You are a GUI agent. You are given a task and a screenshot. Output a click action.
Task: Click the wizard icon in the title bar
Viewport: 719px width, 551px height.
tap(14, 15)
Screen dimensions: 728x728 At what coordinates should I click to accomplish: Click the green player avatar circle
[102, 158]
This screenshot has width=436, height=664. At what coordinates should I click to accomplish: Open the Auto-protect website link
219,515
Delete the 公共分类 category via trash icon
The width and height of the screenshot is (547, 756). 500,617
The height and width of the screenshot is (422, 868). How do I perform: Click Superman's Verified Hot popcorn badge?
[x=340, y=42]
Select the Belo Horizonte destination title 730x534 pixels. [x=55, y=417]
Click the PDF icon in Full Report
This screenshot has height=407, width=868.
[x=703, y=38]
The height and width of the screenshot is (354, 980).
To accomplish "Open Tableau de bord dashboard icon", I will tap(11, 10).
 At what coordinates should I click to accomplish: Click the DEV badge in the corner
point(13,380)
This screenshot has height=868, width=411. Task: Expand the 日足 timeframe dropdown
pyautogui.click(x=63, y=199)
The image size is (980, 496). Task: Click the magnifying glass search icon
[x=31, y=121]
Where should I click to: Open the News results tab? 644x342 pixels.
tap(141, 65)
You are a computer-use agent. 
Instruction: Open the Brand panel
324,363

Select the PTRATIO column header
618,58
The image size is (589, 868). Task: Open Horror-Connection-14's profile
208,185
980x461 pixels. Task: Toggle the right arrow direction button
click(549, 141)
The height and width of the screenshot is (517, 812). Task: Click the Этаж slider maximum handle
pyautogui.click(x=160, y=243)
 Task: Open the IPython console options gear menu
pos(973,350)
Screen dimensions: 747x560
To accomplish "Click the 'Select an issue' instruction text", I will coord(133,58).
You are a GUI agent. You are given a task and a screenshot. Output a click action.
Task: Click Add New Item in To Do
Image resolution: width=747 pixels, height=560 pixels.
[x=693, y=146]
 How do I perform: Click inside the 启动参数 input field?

_ _ _

> [Exercise prompt]:
From the data above, copy each line that has the string "will".

> [Result for this task]:
To accomplish "Open Tableau de bord dashboard icon", I will tap(11, 10).
To accomplish "Click the 'Select an issue' instruction text", I will coord(133,58).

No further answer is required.